12Tú, pues, hijo de hombre, di a los hijos de tu pueblo: La justicia del justo no le salvará el día de su transgresión; en cuanto a la maldad del malvado, éste no caerá por ella el día en que se convierta de su maldad, como el justo no podrá vivir por su justicia el día en que peque.
13Aunque yo diga al justo que vivirá de seguro, si él, confiando en su justicia, hace una injusticia, ninguna de sus obras justas será recordada, sino que morirá por la injusticia que cometió.
14De la misma manera, aunque yo diga al malvado: ¡De seguro morirás!, si se convierte de su pecado y practica el derecho y la justicia;
15si el malvado devuelve la prenda, restituye lo robado, procede según los preceptos de vida sin cometer iniquidad, de seguro vivirá, no morirá.
16Ninguno de los pecados que cometió le será recordado; como practicó el derecho y la justicia, de seguro vivirá.
17No obstante, los hijos de tu pueblo dicen: No es recto el proceder del Señor, cuando es el proceder de ellos el que no es recto.
18Cuando el justo se aparta de su justicia y comete una injusticia, morirá por ella.
19De la misma manera, cuando el malvado se convierte de su maldad y practica el derecho y la justicia, vivirá por ellos.
20Y vosotros decís: ¡No es recto el proceder del Señor! A cada uno os juzgaré según vuestro proceder, casa de Israel.
21El año undécimo de nuestra deportación, el día cinco del décimo mes, llegó a mí un fugitivo de Jerusalén y me dijo: La ciudad ha sido tomada.
22Ahora bien, la mano de Yahvéh había venido sobre mí por la tarde, antes de que llegara el fugitivo, y abrió mi boca por la mañana, antes de que llegara a mí el fugitivo; se me abrió la boca y ya no volví a estar mudo.
23La palabra de Yahvéh me fue dirigida en estos términos:
24Hijo de hombre, los que habitan aquellas ruinas en el país de Israel, dicen: Abraham era uno solo y tomó posesión del país; nosotros, en cambio, somos muchos; a nosotros, pues, se nos da el país en posesión.

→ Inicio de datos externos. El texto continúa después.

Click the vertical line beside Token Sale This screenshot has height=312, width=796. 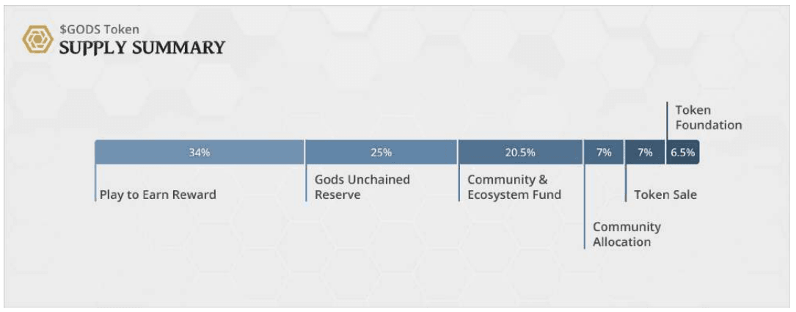(626, 184)
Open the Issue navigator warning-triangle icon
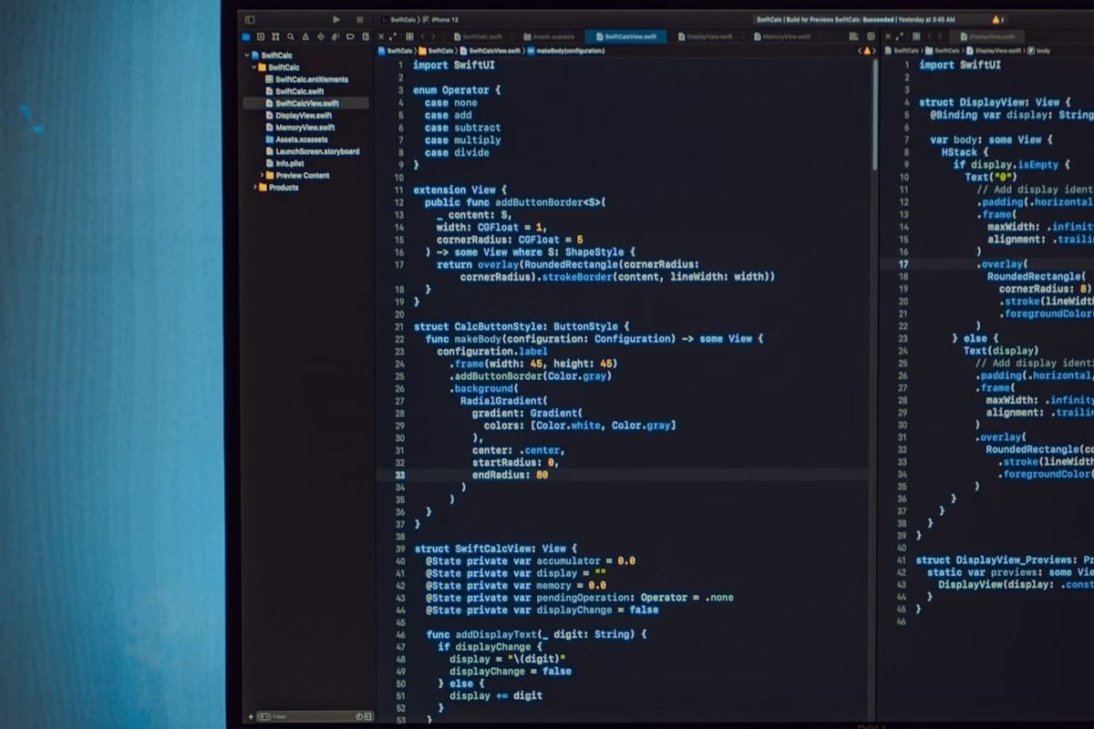The height and width of the screenshot is (729, 1094). [x=305, y=36]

25»Diles, pues: Así dice el Señor Yahvéh: Coméis carne con sangre, alzáis vuestros ojos a vuestros ídolos, derramáis sangre, ¿ y vais a ocupar el país?

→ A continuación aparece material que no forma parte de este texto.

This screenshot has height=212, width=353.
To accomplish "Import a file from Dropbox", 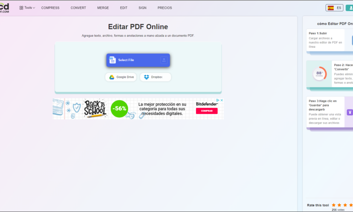I will [155, 77].
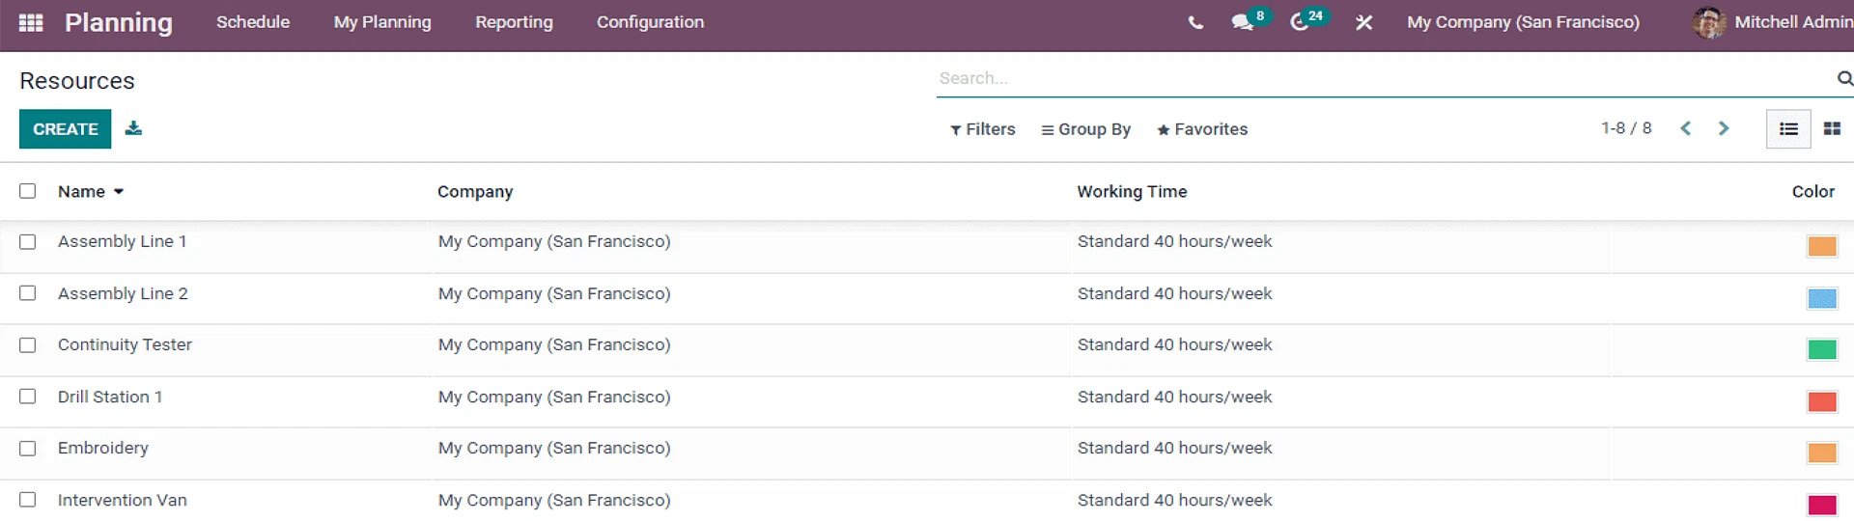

26Os apoyáis en vuestra espada, cometéis abominaciones, cada cual contamina a la mujer de su prójimo, ¿ y vais a ocupar el país?

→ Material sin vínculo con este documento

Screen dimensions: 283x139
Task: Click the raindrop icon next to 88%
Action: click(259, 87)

27Replícales de este modo. Así dice el Señor Yahvéh: Por mi vida, que quienes estén en las ruinas, caerán a espada; a quien esté en pleno campo lo entregaré a las fieras para que lo devoren; quienes estén en los refugios o en las cuevas, morirán de peste.
28Haré del país una desolación y un desierto; acabará su orgullosa potencia, y las montañas de Israel quedarán desoladas, sin uno que pase.
29Y sabrán que yo soy Yahvéh cuando haya hecho del país una desolación y un desierto, por todas las abominaciones que cometieron.
30En cuanto a ti, hijo de hombre, los hijos de tu pueblo hablan de ti unos con otros junto a los muros y en las puertas de las casas, y unos con otros, cada uno con su vecino, se dicen: Vamos a escuchar cuál es la palabra que llega de parte de Yahvéh
31Y vienen a ti como a una asamblea popular y mi pueblo se sienta delante de ti; oyen tus palabras, pero no las cumplen, porque de boca muestran mucho afecto, pero su corazón va tras sus negocios.
32Mira: eres para ellos como una canción de amores de uno que tiene hermosa voz y toca bien un instrumento: escuchan tus palabras, pero no las cumplen.
33No obstante, cuando llegue aquello - he aquí que llega -, sabrán que hubo un profeta entre ellos.